# [Given text]
-- Opening Marker --

Language used and consumed for lies, biggest in it is the global industry of advertising. This is not merely the language of ‘Double Speak’ as George Orwell had thought in his dystopic prophecy of a totalitarian state. Liars of the past, Big Brothers and Goebbels appear tiny and dwarf when we witness colossal lies televised, screened, shown, thrown on masses, because the mind of the masses has to be manipulated through the power of ‘words’ and ‘images’.
In Samskrit, ‘pada’(word)has been conceived as Lord ‘Shiva’ and ‘artha’ (meaning) as Goddess ‘Parvati’ or ’shakti’. They were thought to be inseparable; any act of splitting them apart would have been a blasphemy. Everyone living on earth, which uses ‘pada’ (words) for his interest, is warned to have a restrain over using it excessively. Restrain and control in consuming and producing speech (Vaak samyam). It was thought that this universe has been born from the explosion of ‘nada’ (boom/ sound) which is the base component of speech or language. Poem is also born in the same manner like an universe. Through the explosion (sphota) of word (pada) meaning (artha) is produced which in a serial explosions of following words, form a sentence (vaakya) and through this process a poem (kavya) is born. This is what Bhartrihari had said in his treatise. It appears now, on the face level, an enigmatic, irrational, pre-scientific and obscure theory of genesis of a poem or an universe. But Derida in his Grammatology tells similar things in a little different style.

-- Closing Marker --

# [Material shown]
-- Opening Marker --

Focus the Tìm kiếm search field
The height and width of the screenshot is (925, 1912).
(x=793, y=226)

-- Closing Marker --
-- Opening Marker --

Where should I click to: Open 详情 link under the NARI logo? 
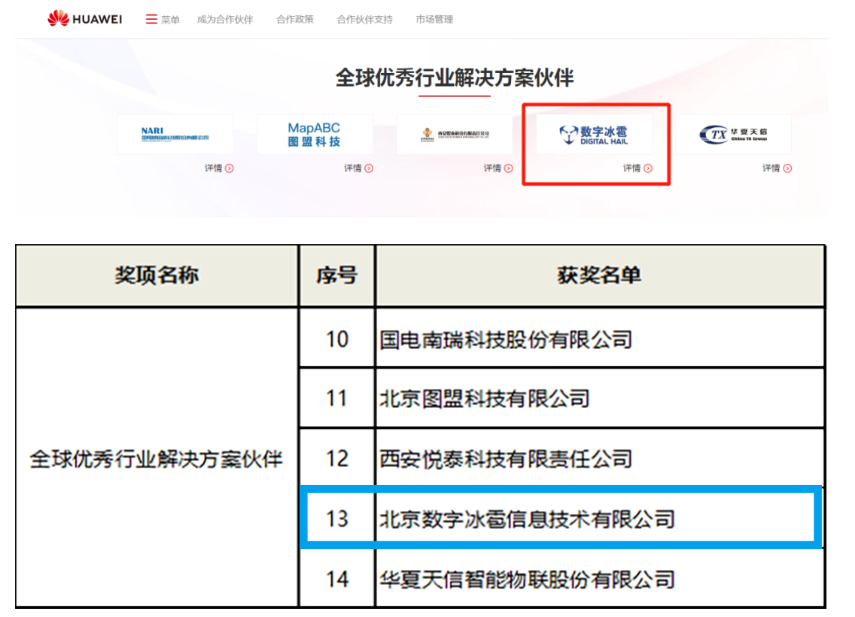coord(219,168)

-- Closing Marker --
-- Opening Marker --

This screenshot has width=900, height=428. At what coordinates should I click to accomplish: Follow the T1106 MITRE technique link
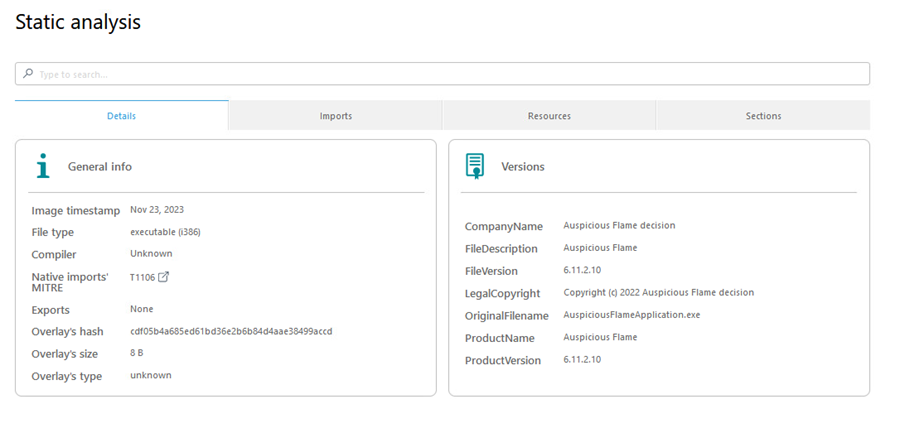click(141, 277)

-- Closing Marker --

# [Questions]
- A) Condense the paragraph of the passage on language and lies that begins "In Samskrit" into a bulleted list that keeps its main facts.
- B) Resume the passage on language and lies after its last sentence, carrying the discussion forward in the same voice.
The records have no connection to the passage on language and lies.

# [Solved tasks]
- A)
- In Samskrit, word (pada) is conceived as Lord Shiva and meaning (artha) as Goddess Parvati or shakti. The two were held inseparable, and splitting them would be blasphemy.
- Anyone using words for his interest is warned to restrain their excessive use: control in consuming and producing speech (Vaak samyam).
- The universe was thought to be born from the explosion of nada (sound), the base component of speech or language.
- A poem is born the same way. The explosion (sphota) of a word produces meaning, serial explosions of words form a sentence (vaakya), and through this process a poem (kavya) is born. Bhartrihari said this in his treatise.
- On the surface the theory now seems enigmatic, irrational, pre-scientific and obscure. Yet Derida's Grammatology says similar things in a slightly different style.

- B)
Now, if we look back again to the poem of Tadeusz Rozewicz, where we see that the ‘words have been used up like chewing gum’ by ‘lovely young mouths’ (of tv news anchors) and ‘diminished by politicians’ for ‘whitening their teeth’, then is it really possible now to compose a poem using same ‘used up’, ‘diminished’ words?
What after all a poet should do when a huge, demonic global commercial-political industry is using and manufacturing mammoth quantum of words every fraction of second? And that all for nothing but in advertising its product or lying to consolidate its power?
But, there is a hope. I now quote the last remaining lines of the poem:
‘Now diminished
Wrapped in newspaper
They still contaminate
Still reek
They still hurt
Hidden in heads
Hidden in hearts
Hidden under the gowns
Of young women
Hidden in holy books
They burst out
They kill.’ *6
And here is a hope for a writer or for literature to perform its role in a world where spaces for individual object de-art is shrinking every day. Word can still play a role. Word is ‘power inscribed in language’ so it holds a power, where all outside powers cease to exist.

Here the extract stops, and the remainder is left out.